Scan the entries below and say how many lines contain "agent". Write only the number.

> _Records to process_
::::::

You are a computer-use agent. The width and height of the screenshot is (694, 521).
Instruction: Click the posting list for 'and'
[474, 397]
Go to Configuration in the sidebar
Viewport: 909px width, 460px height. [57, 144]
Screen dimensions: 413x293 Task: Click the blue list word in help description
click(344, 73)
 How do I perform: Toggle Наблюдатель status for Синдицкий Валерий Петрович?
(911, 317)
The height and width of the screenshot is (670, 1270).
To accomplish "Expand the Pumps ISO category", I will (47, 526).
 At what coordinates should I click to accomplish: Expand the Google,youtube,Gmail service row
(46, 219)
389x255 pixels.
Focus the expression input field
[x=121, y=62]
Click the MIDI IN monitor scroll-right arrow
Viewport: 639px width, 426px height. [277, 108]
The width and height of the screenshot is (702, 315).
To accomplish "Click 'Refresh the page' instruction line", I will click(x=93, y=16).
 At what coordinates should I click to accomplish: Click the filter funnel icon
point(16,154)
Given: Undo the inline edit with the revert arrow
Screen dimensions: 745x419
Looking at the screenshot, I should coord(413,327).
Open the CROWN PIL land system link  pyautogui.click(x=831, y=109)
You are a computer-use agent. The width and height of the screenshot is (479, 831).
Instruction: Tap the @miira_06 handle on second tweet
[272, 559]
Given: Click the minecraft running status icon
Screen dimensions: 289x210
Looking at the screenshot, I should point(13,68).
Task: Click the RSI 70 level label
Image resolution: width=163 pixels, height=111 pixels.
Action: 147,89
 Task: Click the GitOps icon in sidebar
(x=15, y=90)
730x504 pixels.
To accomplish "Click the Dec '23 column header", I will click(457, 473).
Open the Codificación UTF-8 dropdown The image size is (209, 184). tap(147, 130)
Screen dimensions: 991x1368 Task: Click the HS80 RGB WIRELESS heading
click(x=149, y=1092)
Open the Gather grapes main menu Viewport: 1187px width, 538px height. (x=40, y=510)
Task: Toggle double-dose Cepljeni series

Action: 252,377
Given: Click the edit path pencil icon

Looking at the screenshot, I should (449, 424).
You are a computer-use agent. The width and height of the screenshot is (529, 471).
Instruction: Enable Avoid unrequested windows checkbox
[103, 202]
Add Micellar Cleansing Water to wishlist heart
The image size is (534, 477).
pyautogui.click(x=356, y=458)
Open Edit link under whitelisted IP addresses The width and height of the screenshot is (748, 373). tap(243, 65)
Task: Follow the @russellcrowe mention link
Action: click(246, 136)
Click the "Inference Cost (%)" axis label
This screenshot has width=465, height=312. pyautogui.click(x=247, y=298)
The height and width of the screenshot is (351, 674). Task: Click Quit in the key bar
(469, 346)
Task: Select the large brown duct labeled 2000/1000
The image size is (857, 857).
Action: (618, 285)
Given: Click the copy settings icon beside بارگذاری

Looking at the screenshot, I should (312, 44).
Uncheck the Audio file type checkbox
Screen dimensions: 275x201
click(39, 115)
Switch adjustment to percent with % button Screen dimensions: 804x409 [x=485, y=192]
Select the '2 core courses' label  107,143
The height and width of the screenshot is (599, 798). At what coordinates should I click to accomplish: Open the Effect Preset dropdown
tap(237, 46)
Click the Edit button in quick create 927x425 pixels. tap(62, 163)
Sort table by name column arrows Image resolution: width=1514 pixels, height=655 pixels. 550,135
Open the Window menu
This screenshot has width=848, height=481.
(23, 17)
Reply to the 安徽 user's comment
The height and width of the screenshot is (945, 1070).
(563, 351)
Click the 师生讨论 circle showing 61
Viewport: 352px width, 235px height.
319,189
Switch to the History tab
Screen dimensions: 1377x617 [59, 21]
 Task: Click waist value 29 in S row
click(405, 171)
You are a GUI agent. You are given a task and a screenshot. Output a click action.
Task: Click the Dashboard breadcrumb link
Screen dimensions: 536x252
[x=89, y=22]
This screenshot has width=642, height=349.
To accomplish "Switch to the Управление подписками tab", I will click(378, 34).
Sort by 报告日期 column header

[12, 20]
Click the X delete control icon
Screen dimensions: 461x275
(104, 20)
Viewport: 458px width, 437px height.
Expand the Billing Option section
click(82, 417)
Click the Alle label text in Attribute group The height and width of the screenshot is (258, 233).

::::::

> _Output_
4